Quill18 washed 29 rags with one portion of detergent.
This smells of a bug somewhere, but as far as I understand the code, I can’t see it.

I did some browsing of clothing items in the item browser to compare weight and volume.
I think it would mostly work, a few armors are really heavy. But most of those had a really big volume as well.

“You need 5 charges of detergent for the washing machine.” in vehicle.cpp

So a portion of detergent is about 5 times smaller than what I had assumed.

This would suggest
required_cleanser += filthy_item.it->weight() / 1000_gram;

How much would you think you need to wash a dinosaur suit:
Volume: 12 L Weight: 15.50 lbs/7.03 kg

  • Current code: 12 portions, or just over half a box of detergent
  • My initial suggestion 2 portions of detergent, about 1/10th of a box
  • Based on the vehicle.cpp code: 7-8 portions of detergent, just a little under half a box.

I still like my initial suggestion.

I agree that the current way seems a bit wasteful. When I first started out I had trouble finding enough detergent to clean the things I wanted. Now that I am a bit later in the game I just don’t clean anything anymore unless It’s an item that is hard to get otherwise. If I need clean rags etc, I just tear up sheets etc and don’t wash filthy clothes.

This is a fixed amount used only while using the washing machine. Amount of detergent required is calculated only when using the washboard.

I still think volume fits best here. Imagine washing curtains. They are very bulky, but don’t weight much. Or just a lot of featherweight silky clothes. You still need a lot of detergent to properly wash these despite they are almost weightless.

I don’t think that is correct. The amount of detergent needed scales with the amount of filth you need to clean and anything that might be in the water, like calcium, and the temperature of the water. You’re basically performing a chemical reaction. And usually people use way to much detergent. Look on the side of the box for the instructions on how much you need.

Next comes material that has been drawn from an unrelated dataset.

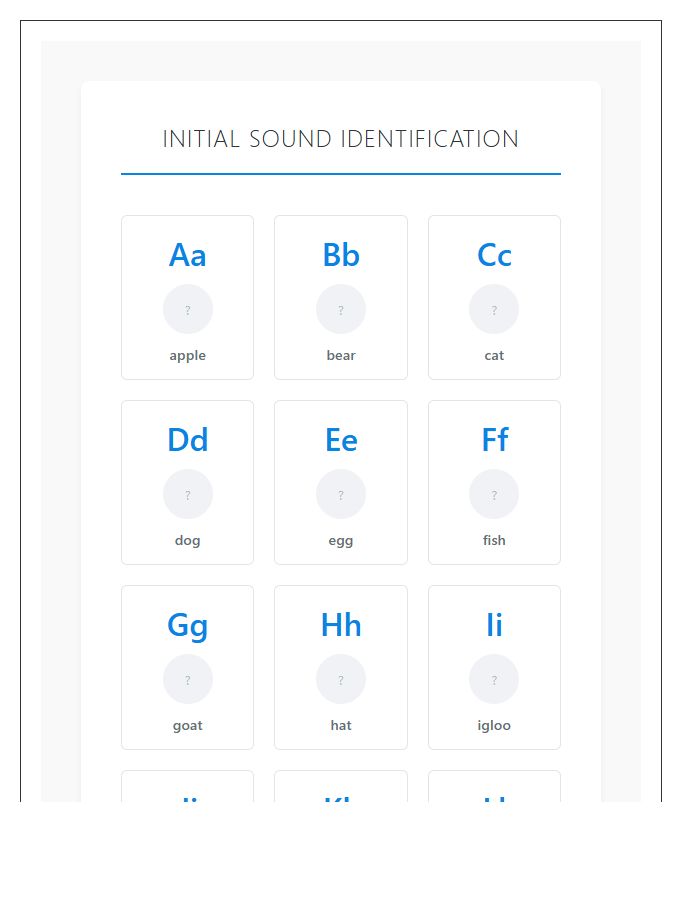Image resolution: width=700 pixels, height=900 pixels.
Task: Click the question mark above egg
Action: click(341, 493)
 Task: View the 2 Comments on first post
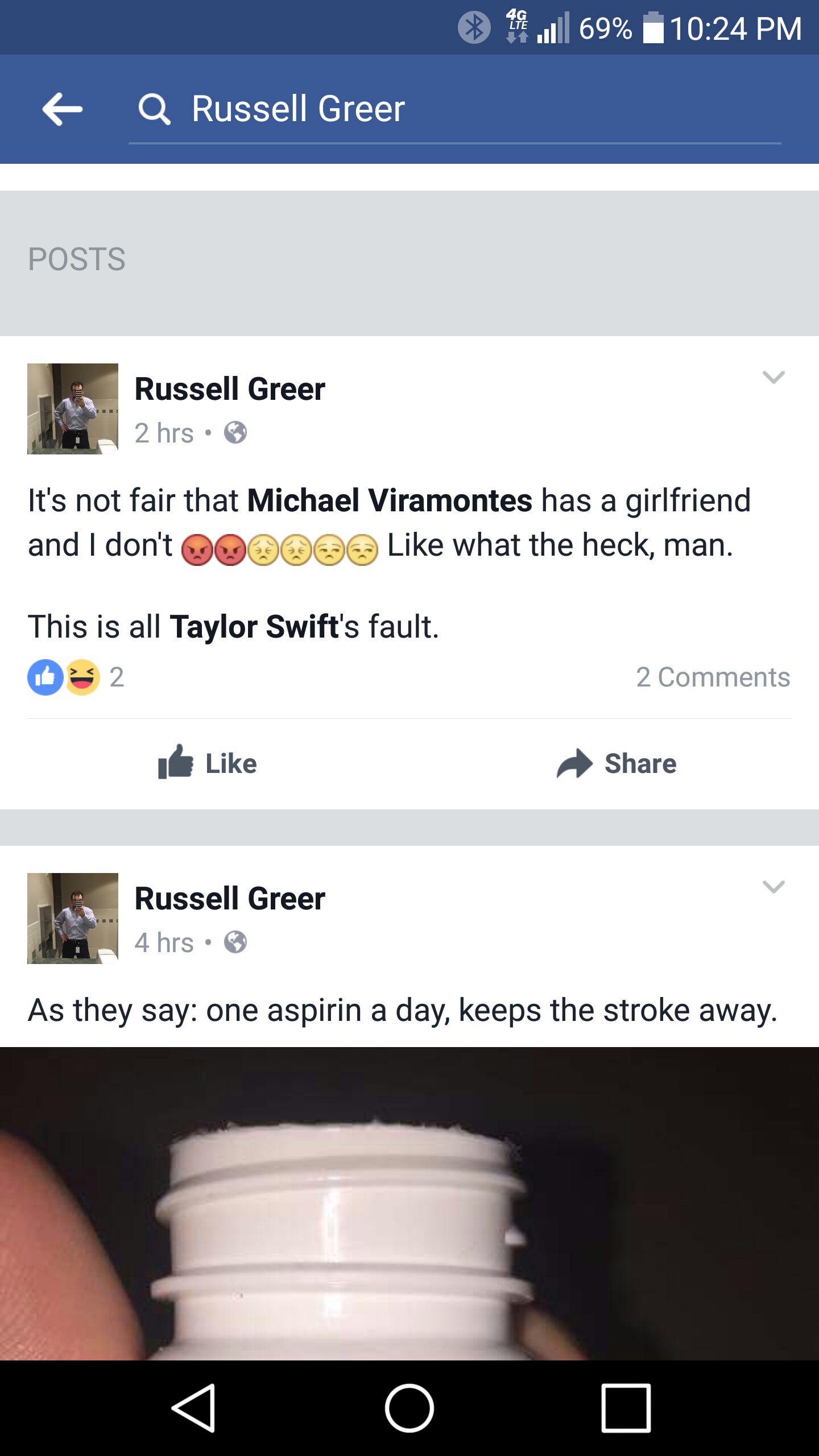(713, 677)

I think the amount of water needed should be based on the volume, but the amount of detergent needed scales more closely with the amount of material, which would be better represented by the weight.

Neither are perfect though, for modelling what is a chemical process with a lot of factors.

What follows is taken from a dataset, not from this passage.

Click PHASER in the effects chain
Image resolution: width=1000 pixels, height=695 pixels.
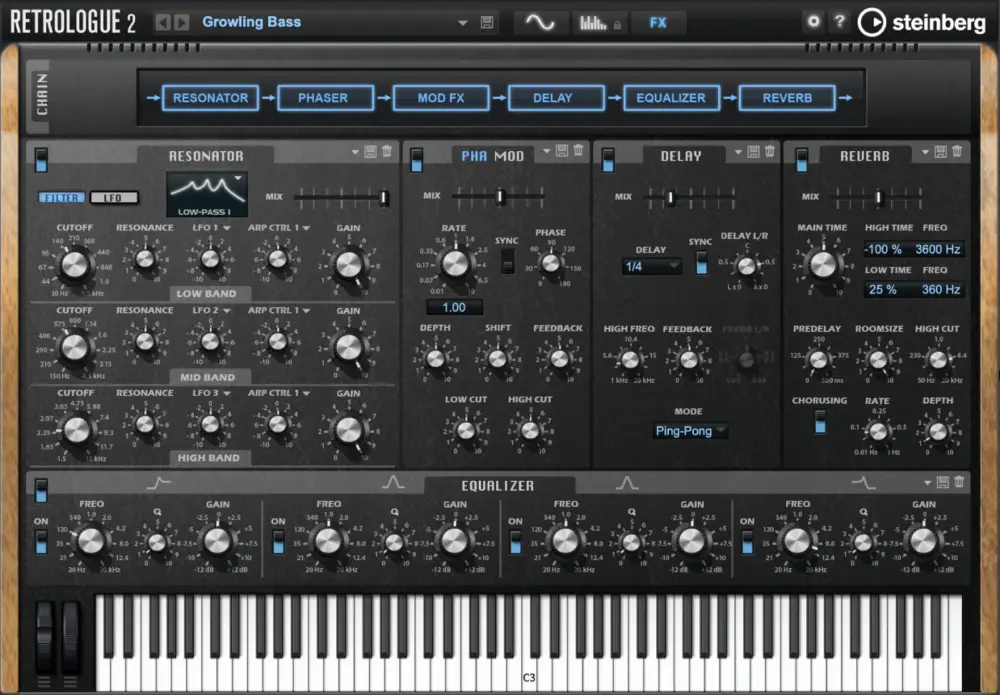(x=326, y=98)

I understand. I my intention was just to reference it as what at least some developer thought was a good amount for a full washing machine. It was in comparison to my earlier statement that in real life I will easily be able to run 20 full washing machines from a single box of detergent. That’s why I initially suggested one portion per 5 kg.

I believe that the current system is more correct than the proposed system. The clothes that we are wearing in real life wouldn’t get the filthy tag because they lack the blood, guts, excitement, and zombie goo all over that one would get from pulling clothes off of a zombie corpse.

If one wanted to change laundry detergent recipes to match real world values, one could add a dirty tag that isn’t quite the same level as filthy, and without the same infection chances as the filthy tag. Maybe the scent radius could go up for dirty clothes, for example.